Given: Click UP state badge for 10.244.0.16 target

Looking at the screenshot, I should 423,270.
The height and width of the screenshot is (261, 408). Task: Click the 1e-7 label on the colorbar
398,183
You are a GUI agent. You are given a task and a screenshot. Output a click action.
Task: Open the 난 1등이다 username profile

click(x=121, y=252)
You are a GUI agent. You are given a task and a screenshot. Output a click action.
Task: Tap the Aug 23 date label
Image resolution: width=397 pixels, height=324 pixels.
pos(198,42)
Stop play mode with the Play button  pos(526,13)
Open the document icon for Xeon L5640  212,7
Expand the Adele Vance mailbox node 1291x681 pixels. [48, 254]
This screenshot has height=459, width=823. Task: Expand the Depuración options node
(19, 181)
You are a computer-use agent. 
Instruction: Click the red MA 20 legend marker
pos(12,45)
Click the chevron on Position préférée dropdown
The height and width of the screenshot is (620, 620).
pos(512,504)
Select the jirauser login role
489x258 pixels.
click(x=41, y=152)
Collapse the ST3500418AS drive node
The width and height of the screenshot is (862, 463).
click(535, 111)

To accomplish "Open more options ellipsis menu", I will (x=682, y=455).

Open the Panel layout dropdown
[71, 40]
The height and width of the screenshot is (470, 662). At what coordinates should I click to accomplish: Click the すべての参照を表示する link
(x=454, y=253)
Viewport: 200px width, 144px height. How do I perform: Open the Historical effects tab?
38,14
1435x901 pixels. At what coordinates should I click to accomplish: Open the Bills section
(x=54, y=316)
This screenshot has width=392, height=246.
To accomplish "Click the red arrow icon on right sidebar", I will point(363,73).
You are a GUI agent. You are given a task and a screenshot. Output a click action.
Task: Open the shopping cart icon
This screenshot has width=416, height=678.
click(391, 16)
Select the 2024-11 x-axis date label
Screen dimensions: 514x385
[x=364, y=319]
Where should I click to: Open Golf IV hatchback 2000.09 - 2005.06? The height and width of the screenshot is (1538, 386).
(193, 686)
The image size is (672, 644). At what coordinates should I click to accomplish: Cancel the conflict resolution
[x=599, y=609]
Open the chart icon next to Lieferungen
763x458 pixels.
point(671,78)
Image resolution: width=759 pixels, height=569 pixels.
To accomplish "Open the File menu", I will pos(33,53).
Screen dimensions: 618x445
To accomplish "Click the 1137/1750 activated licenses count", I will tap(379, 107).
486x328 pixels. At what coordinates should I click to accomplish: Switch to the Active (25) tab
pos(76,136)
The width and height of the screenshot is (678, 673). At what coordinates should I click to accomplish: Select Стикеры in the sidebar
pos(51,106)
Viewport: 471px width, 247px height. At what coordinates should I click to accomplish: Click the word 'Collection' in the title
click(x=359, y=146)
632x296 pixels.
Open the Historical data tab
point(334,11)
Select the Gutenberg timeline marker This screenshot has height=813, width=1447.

------------------------------------------------

# YOUR TASK
Find the line that contains "Screen dimensions: 618x445" in the listing above. Retype it and every line after it up to the last, exactly, and nothing else.

# RESPONSE FOR THIS EXERCISE
Screen dimensions: 618x445
To accomplish "Click the 1137/1750 activated licenses count", I will tap(379, 107).
486x328 pixels. At what coordinates should I click to accomplish: Switch to the Active (25) tab
pos(76,136)
The width and height of the screenshot is (678, 673). At what coordinates should I click to accomplish: Select Стикеры in the sidebar
pos(51,106)
Viewport: 471px width, 247px height. At what coordinates should I click to accomplish: Click the word 'Collection' in the title
click(x=359, y=146)
632x296 pixels.
Open the Historical data tab
point(334,11)
Select the Gutenberg timeline marker This screenshot has height=813, width=1447.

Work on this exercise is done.